Don Chute, director of the Pittsfield Public Works Department, enters the now-closed Pittsfield Community Theatre last Tuesday. The Town Council recently declined an offer to sell the town-owned building at 137 Main St., in part because the bid was well less than the asking price of $149,900. Rich Abrahamson/Morning Sentinel

Mayor Michael Cianchette has said he hoped the Smiths would return with additional information so the offer could move forward, but Tammy Smith said she and her husband intended to withdraw it.

“The town of Pittsfield actually lost the best and most-viable purchaser of that property that we’ve ever had,” Gray said.

The theater opened in 1915 and had several owners over the decades, until the town bought it in 1977 for $24,000. It was largely regarded as a public service offering, like a library or recreation program, that was not meant to turn a profit, Town Manager Kathryn Ruth said.

As time went on, the theater made less and less money, and as budgets grew tighter, town officials became reluctant to continue subsidizing it, until the COVID-19 pandemic forced the theater to close in 2020. That fall, the Town Council voted to put the theater up for sale instead of reopening it. These days, it is dark and empty, except when workers with the Public Works Department do a weekly walkthrough, Ruth said. The town still pays to heat the building.

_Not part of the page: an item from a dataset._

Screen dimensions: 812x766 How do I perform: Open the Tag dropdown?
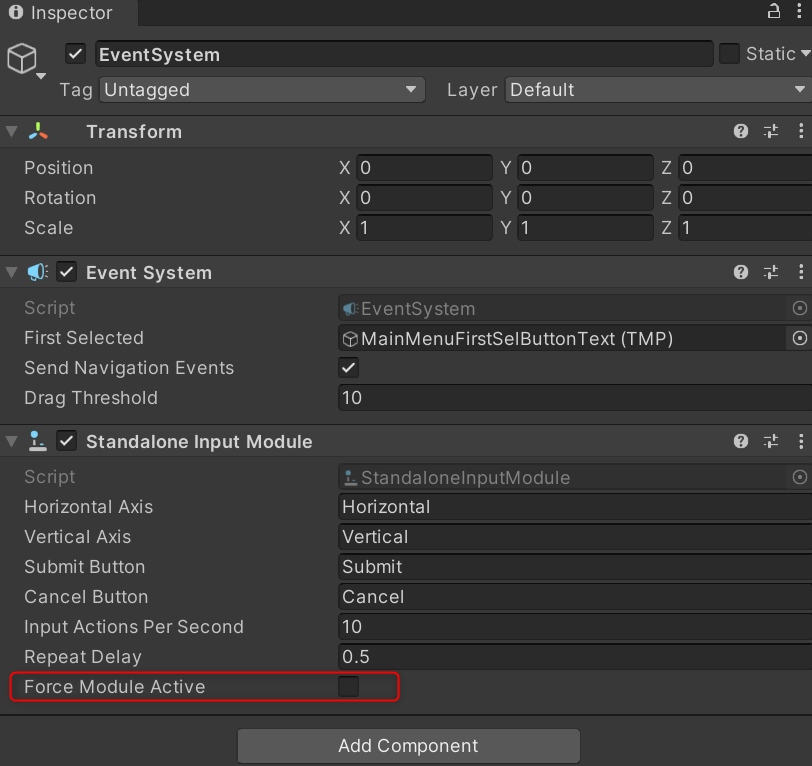262,89
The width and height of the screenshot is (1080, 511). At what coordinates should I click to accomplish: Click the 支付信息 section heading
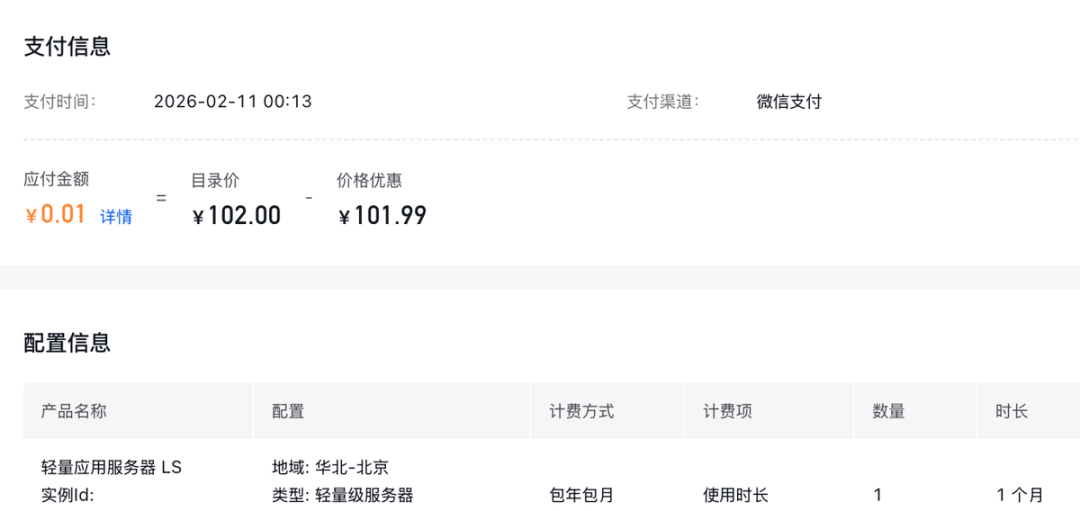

Prior to the theater’s closing, there was a town committee that had been formed to operate the venue. The group had looked into transitioning to nonprofit ownership, with the theater operating independently from the town. Holmstrom said at a recen

t Town Council meeting that some members of the committee were still interested in pursuing such a plan.

Holmstrom said she wants to give the group time to come back with a full proposal, although that could take months. Other councilors said they were concerned about waiting even longer for a nonprofit to take ownership.

“There’s no fire, right?” Holmstrom said. “This has been empty. It’s been 2 1/2 years, nothing has happened. And we’ve had one meeting with one offer, and it’s all of sudden, like, let’s race to the finish line. I think we should take a moment to pause to consider our options.”